Plusieurs décisions faisant jurisprudence pourraient également être traduites dans le CCAG travaux. Tout d’abord, celle relative à la levée des réserves une fois le DGD notifié par le maître d’ouvrage (CE, 20 mars 2013, n° 357636).

Puis, celle relative à l’indemnisation de l’entreprise titulaire en cas de retard dans l’exécution d’un marché à forfait, dite "Région Haute-Normandie". Pour mémoire, en 2013, le Conseil d’Etat (CE, 5 juin 2013, n° 352917) indiquait que « les difficultés rencontrées dans l'exécution d'un marché à forfait ne peuvent ouvrir droit à indemnité au profit de l'entreprise titulaire du marché que dans la mesure où celle-ci justifie soit que ces difficultés ont eu pour effet de bouleverser l'économie du contrat soit qu'elles sont imputables à une faute de la personne publique ». Autrement dit, il ne peut y avoir de présomption de responsabilité du maître d'ouvrage pour les retards révélant une coordination défectueuse des travaux.

* Faire face aux aléas en cours d’exécution

La réforme du CCAG travaux sera également l’occasion de clarifier certaines clauses permettant aux acheteurs publics de faire face aux aléas qu’ils sont susceptibles de rencontrer dans les différentes phases d’exécution du marché. Tout d’abord, viala création d’une hypothèse d’acceptation implicite de la réfaction sur les prix. Cette réfaction remplacerait alors les réserves soulevées lors des opérations de réception lorsque des imperfections mineures seraient constatées.
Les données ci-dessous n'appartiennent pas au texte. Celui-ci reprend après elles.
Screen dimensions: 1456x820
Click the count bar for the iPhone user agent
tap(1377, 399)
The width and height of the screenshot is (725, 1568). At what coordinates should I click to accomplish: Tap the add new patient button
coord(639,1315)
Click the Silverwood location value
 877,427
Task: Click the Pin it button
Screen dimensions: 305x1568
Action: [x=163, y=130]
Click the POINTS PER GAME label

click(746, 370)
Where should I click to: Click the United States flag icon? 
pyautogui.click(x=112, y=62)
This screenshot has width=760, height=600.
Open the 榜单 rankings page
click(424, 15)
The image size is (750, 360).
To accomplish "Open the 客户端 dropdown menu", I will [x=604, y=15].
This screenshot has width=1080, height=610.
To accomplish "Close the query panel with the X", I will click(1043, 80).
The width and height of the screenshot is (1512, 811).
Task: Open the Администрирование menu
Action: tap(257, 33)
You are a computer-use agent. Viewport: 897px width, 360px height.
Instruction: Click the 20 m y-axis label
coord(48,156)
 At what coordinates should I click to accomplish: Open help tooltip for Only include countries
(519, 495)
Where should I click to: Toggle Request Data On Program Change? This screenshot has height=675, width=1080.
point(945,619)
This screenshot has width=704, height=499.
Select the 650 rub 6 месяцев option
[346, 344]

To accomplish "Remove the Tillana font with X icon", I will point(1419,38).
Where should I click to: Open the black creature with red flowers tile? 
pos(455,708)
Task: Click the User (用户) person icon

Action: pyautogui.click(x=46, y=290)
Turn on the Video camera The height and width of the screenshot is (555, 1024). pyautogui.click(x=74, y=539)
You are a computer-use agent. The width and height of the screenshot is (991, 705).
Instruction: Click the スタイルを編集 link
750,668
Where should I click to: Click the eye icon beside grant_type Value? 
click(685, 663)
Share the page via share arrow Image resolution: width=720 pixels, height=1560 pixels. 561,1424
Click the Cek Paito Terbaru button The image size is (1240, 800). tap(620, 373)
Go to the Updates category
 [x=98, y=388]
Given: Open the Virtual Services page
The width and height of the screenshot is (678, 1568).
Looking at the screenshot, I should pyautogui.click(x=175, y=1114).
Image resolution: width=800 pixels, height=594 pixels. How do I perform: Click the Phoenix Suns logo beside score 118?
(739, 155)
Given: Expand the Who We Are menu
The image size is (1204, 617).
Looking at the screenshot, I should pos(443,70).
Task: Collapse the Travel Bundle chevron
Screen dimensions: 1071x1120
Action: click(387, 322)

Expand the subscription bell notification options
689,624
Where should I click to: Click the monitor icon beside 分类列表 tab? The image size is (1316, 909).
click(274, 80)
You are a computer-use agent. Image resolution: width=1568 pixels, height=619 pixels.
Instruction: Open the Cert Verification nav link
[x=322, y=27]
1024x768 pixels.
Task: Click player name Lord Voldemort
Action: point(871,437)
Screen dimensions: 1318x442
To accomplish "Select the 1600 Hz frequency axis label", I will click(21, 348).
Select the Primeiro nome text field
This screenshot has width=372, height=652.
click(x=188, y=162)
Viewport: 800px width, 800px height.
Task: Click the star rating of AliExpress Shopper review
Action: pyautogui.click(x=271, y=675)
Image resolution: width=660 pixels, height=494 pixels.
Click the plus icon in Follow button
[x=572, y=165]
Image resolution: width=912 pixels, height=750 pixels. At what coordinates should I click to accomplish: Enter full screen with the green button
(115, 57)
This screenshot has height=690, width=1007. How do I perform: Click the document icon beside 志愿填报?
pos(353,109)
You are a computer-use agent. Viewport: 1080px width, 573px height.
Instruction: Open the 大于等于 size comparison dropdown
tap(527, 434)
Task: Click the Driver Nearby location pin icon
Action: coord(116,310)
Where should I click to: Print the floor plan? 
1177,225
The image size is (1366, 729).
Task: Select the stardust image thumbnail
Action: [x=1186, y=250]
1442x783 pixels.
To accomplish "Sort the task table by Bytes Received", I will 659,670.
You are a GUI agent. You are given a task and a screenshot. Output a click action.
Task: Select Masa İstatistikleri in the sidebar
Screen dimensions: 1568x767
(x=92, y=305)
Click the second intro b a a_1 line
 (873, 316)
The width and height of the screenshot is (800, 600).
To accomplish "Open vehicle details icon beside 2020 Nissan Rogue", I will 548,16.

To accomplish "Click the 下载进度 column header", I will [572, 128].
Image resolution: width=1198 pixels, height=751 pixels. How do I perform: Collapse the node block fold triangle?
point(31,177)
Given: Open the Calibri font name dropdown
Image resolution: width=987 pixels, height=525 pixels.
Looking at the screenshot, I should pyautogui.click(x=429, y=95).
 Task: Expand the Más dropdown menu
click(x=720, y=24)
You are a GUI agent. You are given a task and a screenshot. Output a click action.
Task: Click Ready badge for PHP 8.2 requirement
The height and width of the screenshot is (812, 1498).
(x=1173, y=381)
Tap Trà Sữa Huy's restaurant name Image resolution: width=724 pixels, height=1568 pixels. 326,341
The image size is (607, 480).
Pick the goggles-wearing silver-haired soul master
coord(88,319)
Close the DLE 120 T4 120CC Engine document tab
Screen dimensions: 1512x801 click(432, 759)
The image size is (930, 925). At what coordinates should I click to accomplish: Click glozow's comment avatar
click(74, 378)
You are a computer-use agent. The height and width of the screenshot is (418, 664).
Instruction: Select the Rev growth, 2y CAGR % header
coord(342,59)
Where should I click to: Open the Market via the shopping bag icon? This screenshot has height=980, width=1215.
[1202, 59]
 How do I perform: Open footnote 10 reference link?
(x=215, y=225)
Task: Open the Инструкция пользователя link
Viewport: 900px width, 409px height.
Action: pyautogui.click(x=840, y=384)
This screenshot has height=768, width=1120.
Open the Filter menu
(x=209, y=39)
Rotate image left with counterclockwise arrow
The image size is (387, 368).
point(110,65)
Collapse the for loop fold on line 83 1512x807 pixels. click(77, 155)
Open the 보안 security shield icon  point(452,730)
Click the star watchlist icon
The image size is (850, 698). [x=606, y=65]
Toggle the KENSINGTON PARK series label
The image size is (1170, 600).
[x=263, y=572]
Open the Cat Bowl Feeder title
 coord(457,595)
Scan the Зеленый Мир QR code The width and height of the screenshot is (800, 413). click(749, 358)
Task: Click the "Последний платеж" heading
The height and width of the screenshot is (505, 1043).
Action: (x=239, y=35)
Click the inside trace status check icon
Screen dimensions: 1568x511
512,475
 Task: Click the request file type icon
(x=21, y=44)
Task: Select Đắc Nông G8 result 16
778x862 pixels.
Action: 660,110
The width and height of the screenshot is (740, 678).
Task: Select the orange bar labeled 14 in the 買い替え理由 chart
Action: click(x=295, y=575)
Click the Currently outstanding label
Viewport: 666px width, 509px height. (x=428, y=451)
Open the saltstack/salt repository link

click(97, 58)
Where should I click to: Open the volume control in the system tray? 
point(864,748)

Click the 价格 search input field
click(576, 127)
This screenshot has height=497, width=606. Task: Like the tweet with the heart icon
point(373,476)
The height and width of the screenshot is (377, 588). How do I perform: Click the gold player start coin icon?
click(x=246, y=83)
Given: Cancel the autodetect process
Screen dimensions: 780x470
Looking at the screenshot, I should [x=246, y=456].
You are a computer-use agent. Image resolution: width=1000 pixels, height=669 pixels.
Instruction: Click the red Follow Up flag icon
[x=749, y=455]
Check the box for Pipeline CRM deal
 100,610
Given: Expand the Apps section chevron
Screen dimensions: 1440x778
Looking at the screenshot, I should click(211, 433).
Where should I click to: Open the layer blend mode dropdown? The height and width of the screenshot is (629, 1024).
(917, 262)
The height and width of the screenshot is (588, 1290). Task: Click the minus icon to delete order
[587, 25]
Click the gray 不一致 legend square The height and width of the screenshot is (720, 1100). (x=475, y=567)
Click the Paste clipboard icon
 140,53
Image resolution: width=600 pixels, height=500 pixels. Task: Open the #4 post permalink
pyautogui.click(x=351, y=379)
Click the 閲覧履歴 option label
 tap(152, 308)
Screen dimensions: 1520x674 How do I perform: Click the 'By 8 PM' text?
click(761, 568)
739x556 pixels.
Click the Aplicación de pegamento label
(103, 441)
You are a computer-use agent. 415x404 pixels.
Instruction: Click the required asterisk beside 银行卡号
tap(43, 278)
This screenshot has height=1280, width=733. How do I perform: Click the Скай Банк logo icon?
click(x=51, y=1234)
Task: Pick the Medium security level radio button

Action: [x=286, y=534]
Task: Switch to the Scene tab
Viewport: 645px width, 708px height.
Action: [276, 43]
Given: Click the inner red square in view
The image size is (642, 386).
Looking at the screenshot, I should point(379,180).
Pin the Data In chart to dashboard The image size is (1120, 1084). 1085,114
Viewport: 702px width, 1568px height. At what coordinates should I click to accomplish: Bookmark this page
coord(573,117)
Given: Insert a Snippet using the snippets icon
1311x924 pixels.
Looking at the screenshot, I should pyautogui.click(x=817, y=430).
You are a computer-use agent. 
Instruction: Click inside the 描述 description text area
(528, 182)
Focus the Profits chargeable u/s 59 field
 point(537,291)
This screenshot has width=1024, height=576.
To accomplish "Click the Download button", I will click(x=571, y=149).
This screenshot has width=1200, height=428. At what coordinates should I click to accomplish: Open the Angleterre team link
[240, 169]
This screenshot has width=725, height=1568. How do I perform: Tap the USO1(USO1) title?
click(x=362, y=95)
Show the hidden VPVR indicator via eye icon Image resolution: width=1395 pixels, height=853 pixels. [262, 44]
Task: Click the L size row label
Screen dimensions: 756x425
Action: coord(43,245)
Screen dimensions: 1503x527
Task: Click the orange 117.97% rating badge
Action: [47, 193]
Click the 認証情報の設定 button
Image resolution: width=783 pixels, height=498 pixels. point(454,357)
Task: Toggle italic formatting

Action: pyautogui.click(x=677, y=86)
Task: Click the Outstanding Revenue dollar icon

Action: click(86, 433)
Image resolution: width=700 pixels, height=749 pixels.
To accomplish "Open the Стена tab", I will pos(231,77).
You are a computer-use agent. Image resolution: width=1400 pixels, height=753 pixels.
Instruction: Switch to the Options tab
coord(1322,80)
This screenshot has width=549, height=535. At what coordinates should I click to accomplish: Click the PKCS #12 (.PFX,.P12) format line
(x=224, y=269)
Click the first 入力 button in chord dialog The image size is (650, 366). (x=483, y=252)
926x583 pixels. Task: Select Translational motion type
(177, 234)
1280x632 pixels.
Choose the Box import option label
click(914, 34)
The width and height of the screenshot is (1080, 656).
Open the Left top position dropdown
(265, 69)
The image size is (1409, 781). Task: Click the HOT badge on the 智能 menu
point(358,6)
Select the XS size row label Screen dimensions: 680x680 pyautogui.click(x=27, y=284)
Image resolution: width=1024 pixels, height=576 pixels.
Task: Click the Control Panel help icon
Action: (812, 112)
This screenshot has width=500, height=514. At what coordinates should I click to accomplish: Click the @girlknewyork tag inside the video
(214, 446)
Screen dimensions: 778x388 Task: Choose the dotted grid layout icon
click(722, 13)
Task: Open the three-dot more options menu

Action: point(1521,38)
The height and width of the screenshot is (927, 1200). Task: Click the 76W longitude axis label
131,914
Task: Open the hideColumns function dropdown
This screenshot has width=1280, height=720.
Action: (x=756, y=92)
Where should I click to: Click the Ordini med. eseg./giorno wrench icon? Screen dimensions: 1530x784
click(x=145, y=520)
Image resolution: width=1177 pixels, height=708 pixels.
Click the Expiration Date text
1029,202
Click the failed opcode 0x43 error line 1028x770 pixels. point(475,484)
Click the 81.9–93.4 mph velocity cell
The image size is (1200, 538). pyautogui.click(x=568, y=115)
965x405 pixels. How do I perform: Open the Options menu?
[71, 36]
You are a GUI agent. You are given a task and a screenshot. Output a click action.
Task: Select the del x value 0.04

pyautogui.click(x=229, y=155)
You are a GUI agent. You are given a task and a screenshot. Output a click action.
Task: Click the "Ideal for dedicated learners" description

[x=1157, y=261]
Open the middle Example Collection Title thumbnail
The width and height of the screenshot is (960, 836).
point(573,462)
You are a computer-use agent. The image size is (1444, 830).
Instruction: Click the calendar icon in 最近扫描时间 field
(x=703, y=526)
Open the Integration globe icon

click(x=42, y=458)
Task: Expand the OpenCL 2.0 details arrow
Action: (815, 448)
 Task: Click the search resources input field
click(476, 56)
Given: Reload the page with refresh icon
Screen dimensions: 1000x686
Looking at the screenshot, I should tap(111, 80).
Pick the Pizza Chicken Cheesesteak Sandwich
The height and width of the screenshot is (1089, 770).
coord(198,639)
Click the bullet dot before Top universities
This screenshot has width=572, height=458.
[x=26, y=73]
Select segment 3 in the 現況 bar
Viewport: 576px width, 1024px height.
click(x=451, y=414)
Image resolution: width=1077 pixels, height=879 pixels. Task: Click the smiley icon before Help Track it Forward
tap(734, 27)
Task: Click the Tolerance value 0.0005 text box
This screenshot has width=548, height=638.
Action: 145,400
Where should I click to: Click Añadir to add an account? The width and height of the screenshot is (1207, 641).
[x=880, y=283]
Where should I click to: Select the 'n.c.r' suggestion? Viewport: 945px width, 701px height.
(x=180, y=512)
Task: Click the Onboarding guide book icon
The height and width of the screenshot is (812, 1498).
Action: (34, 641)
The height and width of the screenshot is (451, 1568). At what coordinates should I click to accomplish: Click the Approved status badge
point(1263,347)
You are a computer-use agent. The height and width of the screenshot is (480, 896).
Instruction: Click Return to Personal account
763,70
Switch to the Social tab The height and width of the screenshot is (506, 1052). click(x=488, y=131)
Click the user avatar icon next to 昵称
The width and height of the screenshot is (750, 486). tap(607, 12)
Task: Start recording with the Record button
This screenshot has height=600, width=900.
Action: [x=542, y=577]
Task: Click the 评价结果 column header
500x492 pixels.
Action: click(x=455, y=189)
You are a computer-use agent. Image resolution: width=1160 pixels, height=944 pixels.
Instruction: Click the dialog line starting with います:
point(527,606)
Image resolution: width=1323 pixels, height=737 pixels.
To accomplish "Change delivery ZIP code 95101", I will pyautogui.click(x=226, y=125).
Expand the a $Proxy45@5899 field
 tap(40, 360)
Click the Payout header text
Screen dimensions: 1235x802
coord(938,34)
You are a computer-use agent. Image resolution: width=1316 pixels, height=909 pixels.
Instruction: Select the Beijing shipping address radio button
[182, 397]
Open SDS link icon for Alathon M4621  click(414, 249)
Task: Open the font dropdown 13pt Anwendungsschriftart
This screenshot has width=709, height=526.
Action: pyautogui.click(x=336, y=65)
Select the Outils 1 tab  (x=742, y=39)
Toujours dans cette optique de faire face aux aléas, il est envisagé l'introduction d’une hypothèse de défaillance d’un mandataire dans un groupement conjoint d’opérateurs économiques. Concrètement, pour éviter une situation de blocage à la suite de la défaillance du mandataire, il pourrait être envisagé de prévoir que le cocontractant énuméré en deuxième position dans l’acte d’engagement devienne par défaut le nouveau mandataire. A noter que cette solution existe déjà dans le CCAG FCS.

Démat’ toujours

La réécriture des CCAG pourrait aussi, air du temps oblige, prolonger le processus de dématérialisation de la commande publique. Si la phase de passation des marchés a basculé dans le zéro papier le 1er octobre dernier, seule la phase de facturation est ensuite soumise à cette obligation. Pourquoi ne pas prévoir dans le CCAG la dématérialisation du contrat lui-même, des bons de commande et ordres de service, etc. ? Les praticiens sont aussi invités à donner leur avis sur la pertinence de fixer, pour cela, le recours aux profils d’acheteur comme support de démat’.

Et, un an après l’entrée en vigueur du règlement européen sur la protection des données personnelles, la question de la « RGPDisation » des CCAG se pose inévitablement. Le questionnaire fait appel à l'inventivité des acheteurs pour la rédaction d’une clause spécifique visant à encadrer dans les marchés le traitement des données à caractère personnel et à prévoir, le cas échéant, des sanctions en cas de manquements.

Début 2020

Le courrier adressé par la Direction des affaires juridiques aux personnes consultées vise « le début de l’année 2020 » comme objectif pour la rédaction de nouveaux CCAG. Un délai qui semble bien court au vu du temps mis en 2009 pour opérer un travail similaire...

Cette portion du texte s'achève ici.